PRI me R s 1, 2 and 3. Tar in the amount of 10 wt. % obtained by vacuum distillation of fuel oil of West Siberian oil, containing 3% of the fractions boiling up to 500 ^about C, asphaltenes 10 wt. %, coking ability of 17.1 wt. %, mixed with 2.3 wt. %, ammonium paramolybdate. The resulting emulsion is mixed with the main part of the tar, heated to 120, 220 and 380 ^about With, respectively, and the vapor-liquid mixture is subjected to separation.

As a result, the vapor phase is separated, and the liquid part containing the highly dispersed catalyst is contacted with a hydrogen-containing gas and subjected to hydrogenation at a temperature of 450 ^about and a pressure of 7.0 MPa.

 Conversion 90%. Coke yield 1.3; 1,2; 0.55 wt. % respectively.

 PRI me R 4 - 5. Tar from the previous examples is subjected to hydrogenation under the conditions of example 2. The amount of tar supplied for mixing with the catalyst is 5 and 15 wt. %

 Conversion 86 and 93%. The coke yield of 1.4 and 1.22 wt. % respectively.

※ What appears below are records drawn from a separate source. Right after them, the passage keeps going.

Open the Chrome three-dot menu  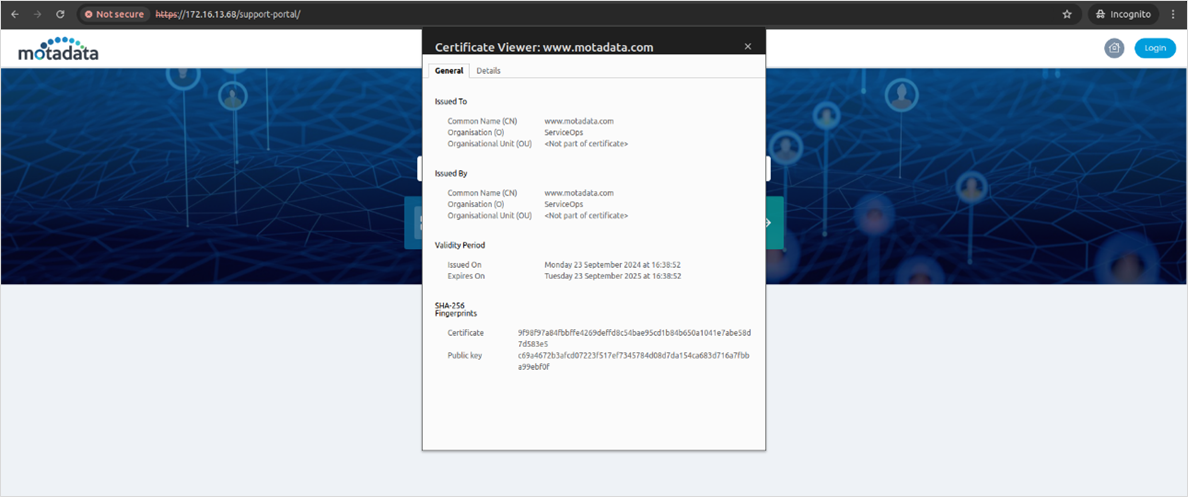point(1173,15)
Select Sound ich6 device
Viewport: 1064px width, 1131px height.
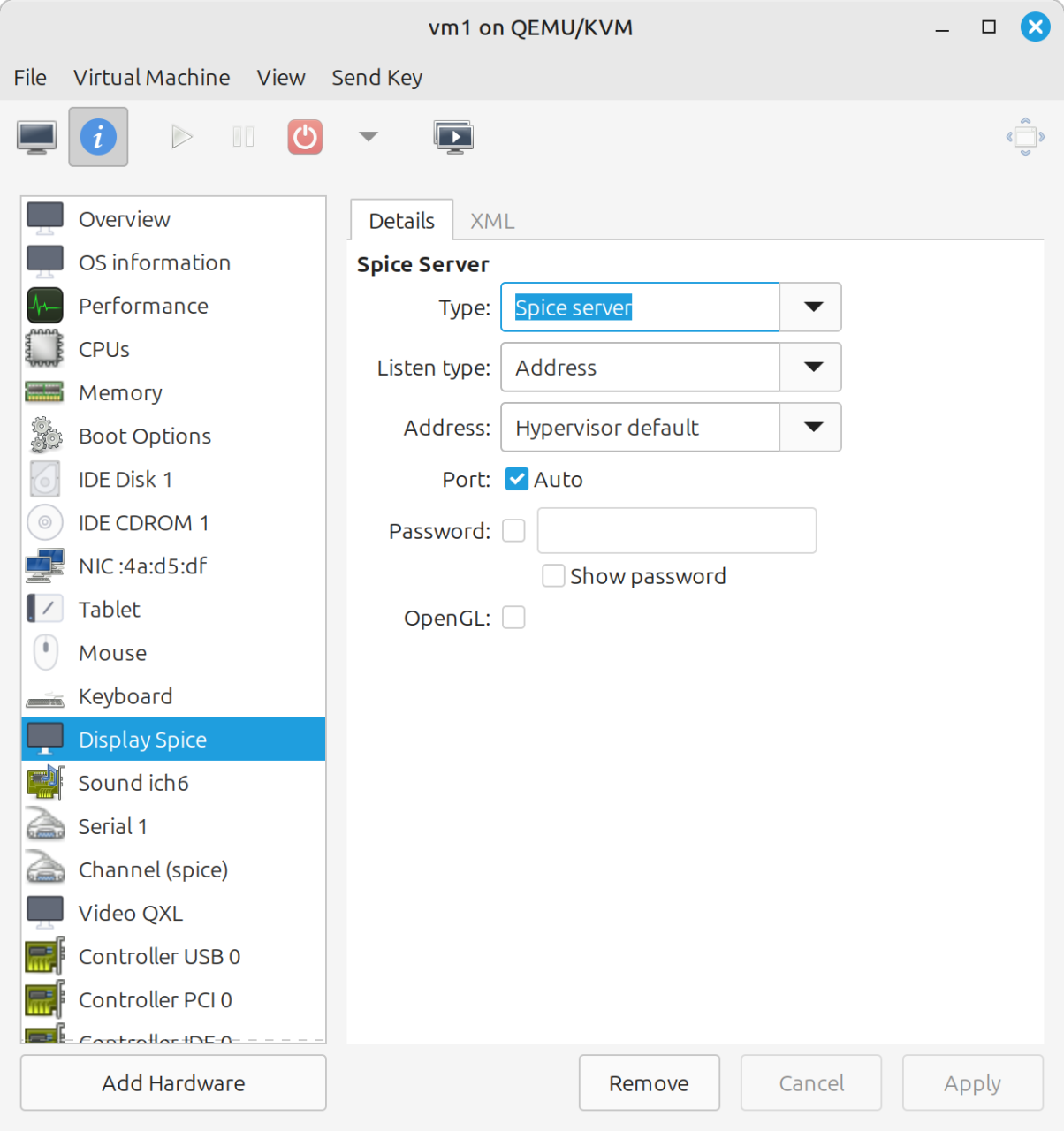[133, 783]
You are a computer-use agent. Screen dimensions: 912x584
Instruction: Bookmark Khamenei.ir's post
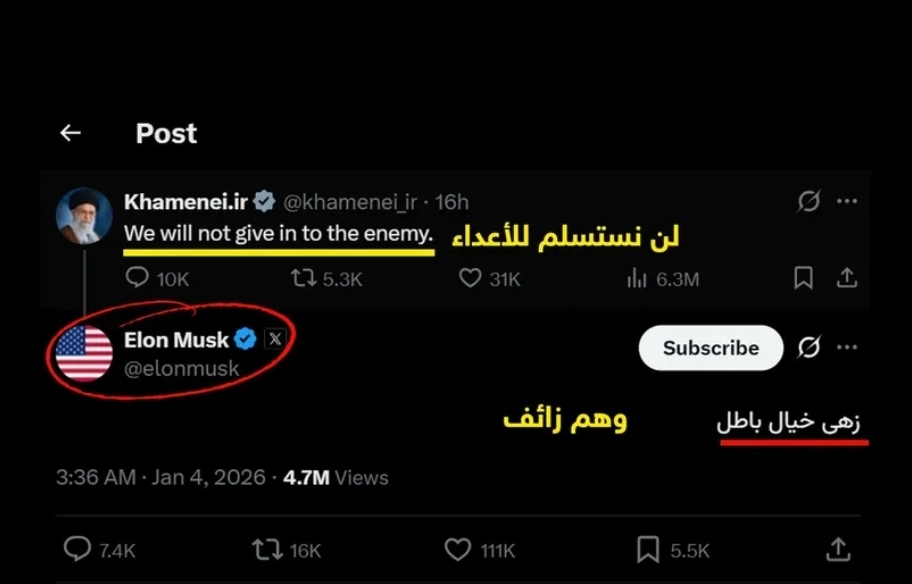click(803, 278)
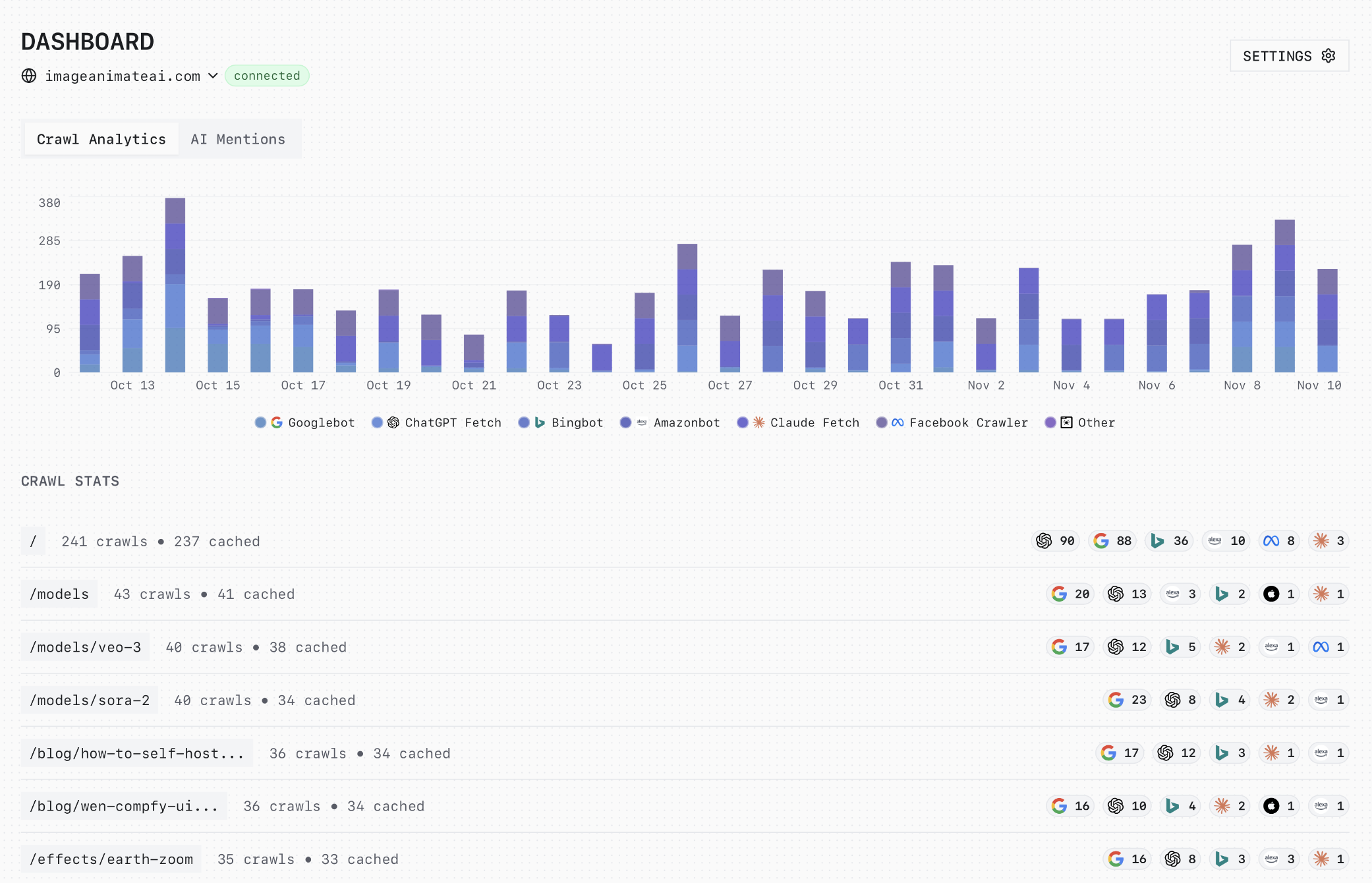The width and height of the screenshot is (1372, 883).
Task: Switch to the AI Mentions tab
Action: [238, 138]
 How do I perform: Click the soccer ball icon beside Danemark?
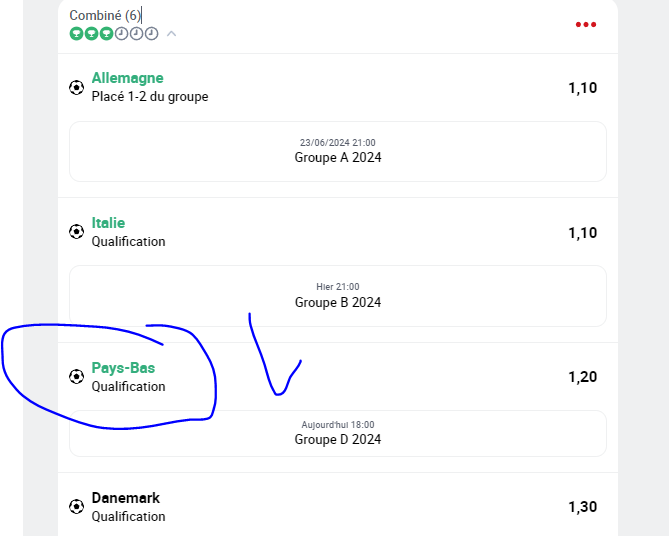(76, 507)
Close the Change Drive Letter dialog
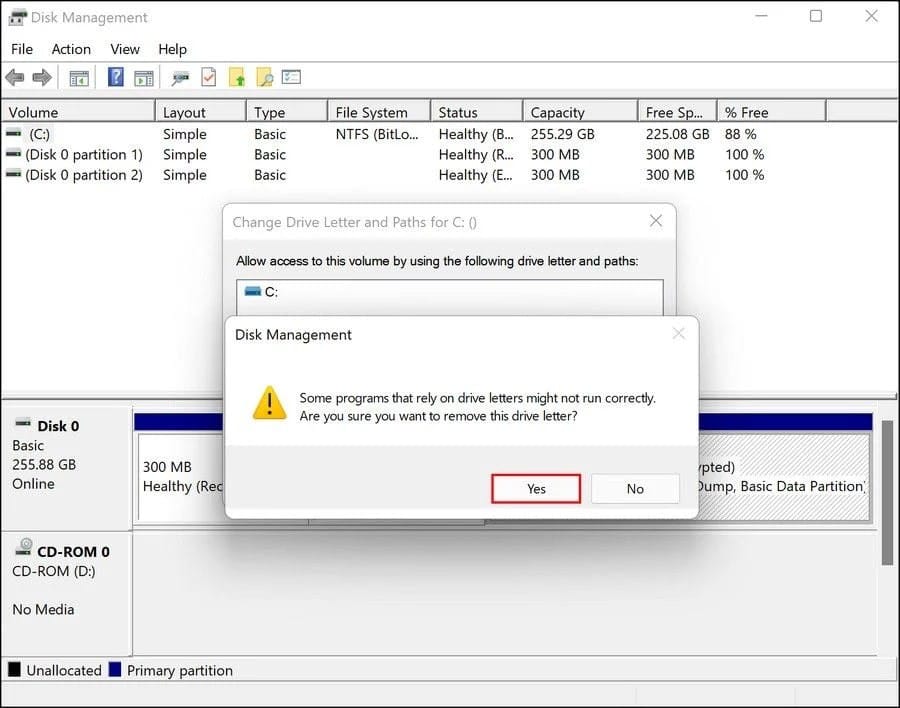This screenshot has width=900, height=708. click(656, 221)
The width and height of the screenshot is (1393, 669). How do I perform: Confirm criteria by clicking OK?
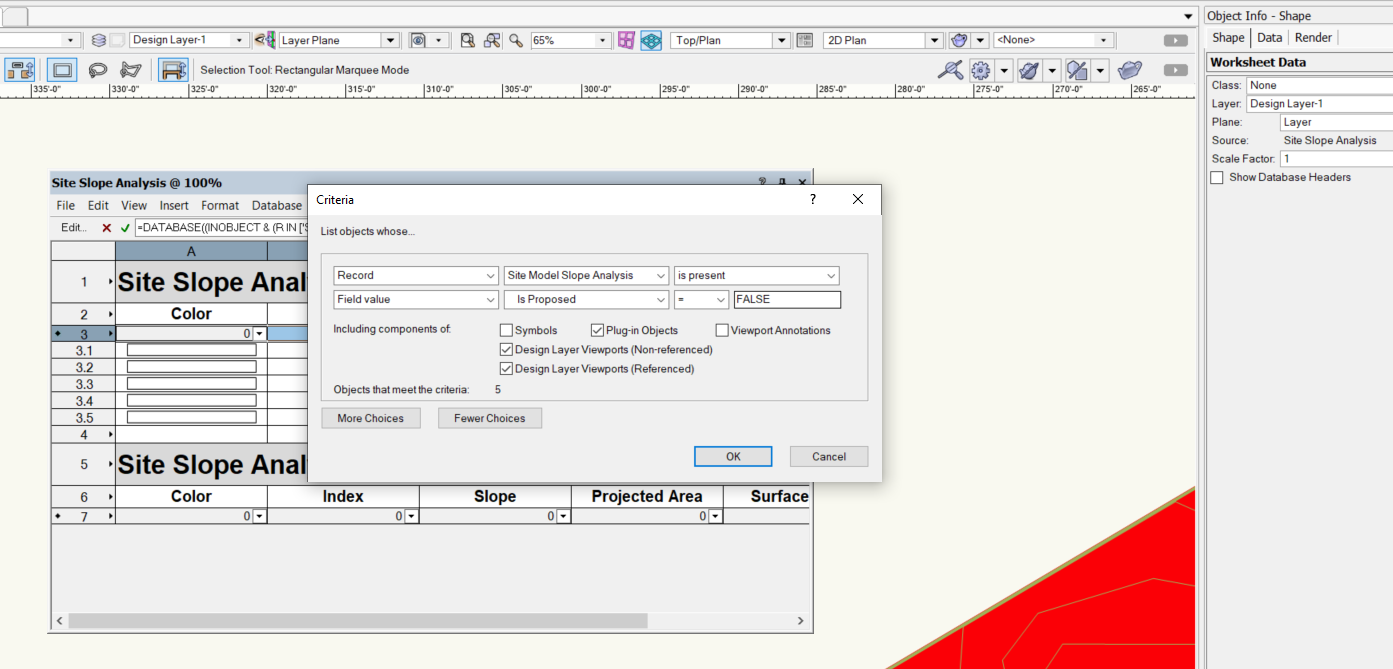pyautogui.click(x=733, y=456)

Effect of temperature sludge supplied to mixing with the catalyst emulsion begins to affect with 220 ° ^C heating sludge above 380 ^{° C} is not advisable, since the industrial realization of the process require additional combustion heater. The optimum temperature range is 220 - 380 ° ^C.

 The use of tar in an amount of less than 5% for the preparation of an emulsion leads to a decrease in the depth of conversion. When applying tar over 10% for the formation of an emulsion, the conversion depth varies slightly.

 Based on energy considerations, it is advisable to use 5 to 15 wt. % tar.

 Thus, the implementation of the method will increase the capacity of the equipment for the main raw materials, as well as abandon the development of a dispersant of a special design, which will significantly reduce capital costs. (56) U.S. Patent No. 4,192,735, cl. 208-114, 1980.

 U.S. Patent No. 4,557,821, cl. 208-108, 1986.

 US patent N 4172814, CL. 208-108, 1979.

Claims (1)

METHOD FOR PROCESSING RESIDUAL OIL PRODUCTS by mixing them with a catalyst - an aqueous solution of molybdenum, nickel, cobalt, tungsten, iron salts or their mixture with the formation of an emulsion, contacting the latter with a hydrogen-containing gas and hydrogenating the resulting product, characterized in that, in order to increase the partial pressure , mixing with the catalyst is subjected to 5 to 15 wt. % of the feedstock, the remaining feedstock is preheated to 220 - 380 ^o C and mixed with emulsion, the resulting product is subjected to separation with the formation of a vapor phase and a liquid anhydrous phase, which is sent to contact with a hydrogen-containing gas.